Financial consultant Paul Pierrilus came to the US with his parents, who are both US citizens, when he was five
US Immigration and Customs Enforcement (Ice) is to carry out a final deportation flight of the Trump era on Tuesday, with a plane bound for Haiti whose passengers include a man who is not a Haitian citizen, and who has never been there.
Paul Pierrilus, a 40-year-old financial consultant from Rockland County, New York, was born in the French Caribbean territory of Saint Martin, according to a birth certificate supplied by his family, who said he came to the US with his parents when he was five. His sister and parents are US citizens.
He was picked up on 11 January, as part of what human rights advocates say is a last sweep of black migrants in the final days of the Trump administration. He has told his family he was being transferred to an Ice holding facility in Alexandria, Louisiana, which is a typical precursor to deportation.
According to his sister, Neomie, he was seized when he went to an immigration office on Federal Plaza in Manhattan on 11 January, for what he thought would be a routine visit.
“He went there for the appointment and while he was there, he was detained, and he was informed that they have documents stating that he’s a Haitian citizen,” Neomie Pierrilus said.
She said their parents were Haitian but never applied for Paul’s Haitian citizenship. “We don’t really understand how documents were obtained to say that my brother was a citizen of Haiti.
“My brother has never even been to Haiti,” she said. “He has the bare minimum of the language, he doesn’t know the culture, he doesn’t know anyone there. So my brother cannot go there.”
Neomie Pierrilus supplied copies of emails last year from the then Haitian ambassador, Hervé Denis, confirming that her brother was not a Haitian citizen. Nor did Paul’s birth in Saint Martin confer French citizenship, making him stateless.
Guerline Jozef, head of the community group Haitian Bridge Alliance, said that the intense level of political violence in Haiti represented a serious threat to Pierrilus’s life.
“Sending him to Haiti, first of all, is not legal,” Jozef said. “And with what’s going on in Haiti right now, there is no way they should be deporting people there period, especially him because he is not Haitian, has never been there and has no connections there. So they cannot just drop him at the airport.”
Ice has been running removal flights to Haiti every second Tuesday, and appears ready to press ahead with this week’s scheduled flight on the eve of Joe Biden’s inauguration. Biden has promised a 100-day suspension of deportations on taking office, while immigration and Ice procedures are reviewed.

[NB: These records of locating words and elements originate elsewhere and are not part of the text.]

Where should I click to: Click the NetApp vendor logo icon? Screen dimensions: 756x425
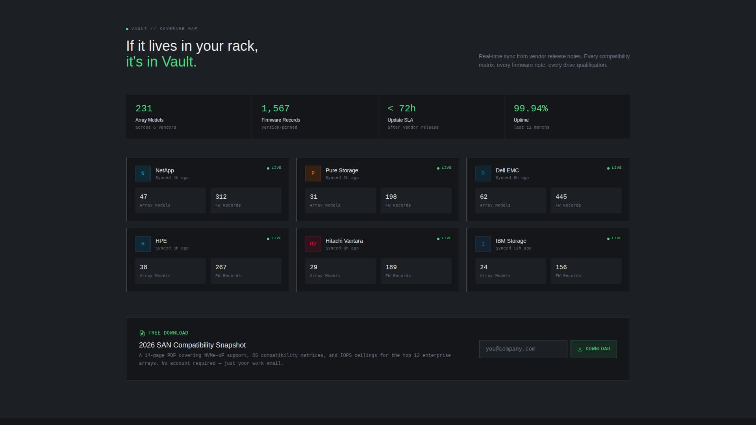pyautogui.click(x=143, y=174)

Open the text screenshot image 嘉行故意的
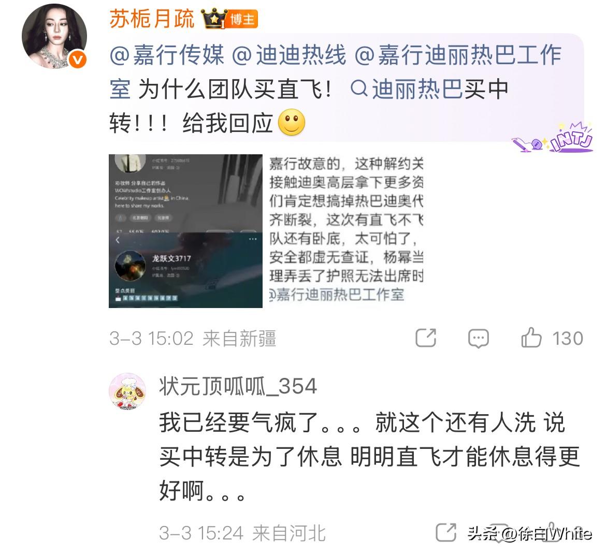tap(346, 231)
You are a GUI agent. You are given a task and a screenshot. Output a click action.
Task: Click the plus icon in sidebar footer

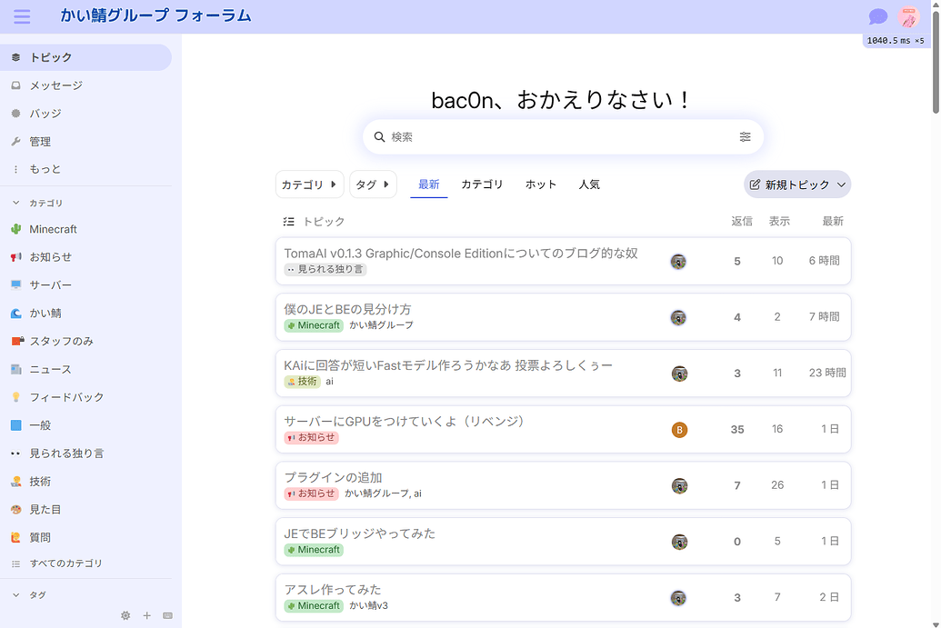point(146,615)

There have been calls for the agency to be dissolved for its role in enforcing Trump’s anti-immigration policies, including the separation of migrant children from their parents. Ice has also been accused of torturing African asylum-seekers to make them sign waivers allowing for their deportation, as part of a sweep particularly targeting African and Caribbean migrants.
Another flight is due to leave Arizona on Tuesday, heading to Mauritania, carrying Black Mauritanian deportees, despite well-documented persecution and enslavement of their community there. Deportations of Black Mauritanians were rare before the Trump administration, under which they have increased more than tenfold.
An Ice spokeswoman said that she could not confirm any deportation flight until it had landed, for reasons of operational security.
“That being said, it’s not uncommon for removal flights to stop in multiple locations,” the spokeswoman said.
The Ice Twitter account celebrated Martin Luther King day on Monday saying that it honoured his “message of hope, justice and equality”.
Jozef said that the agency’s relentless deportation of Haitians and Africans – despite the endemic violence there and the risks of spreading coronavirus – made a mockery of that claim.
“They have been targeting black communities. They have been targeting black immigrants. So this is the last attempt of destroying lives,” she said. “As we celebrate the life of MLK who has been fighting for justice and on the eve of the inauguration, this cannot happen. This should not be happening.”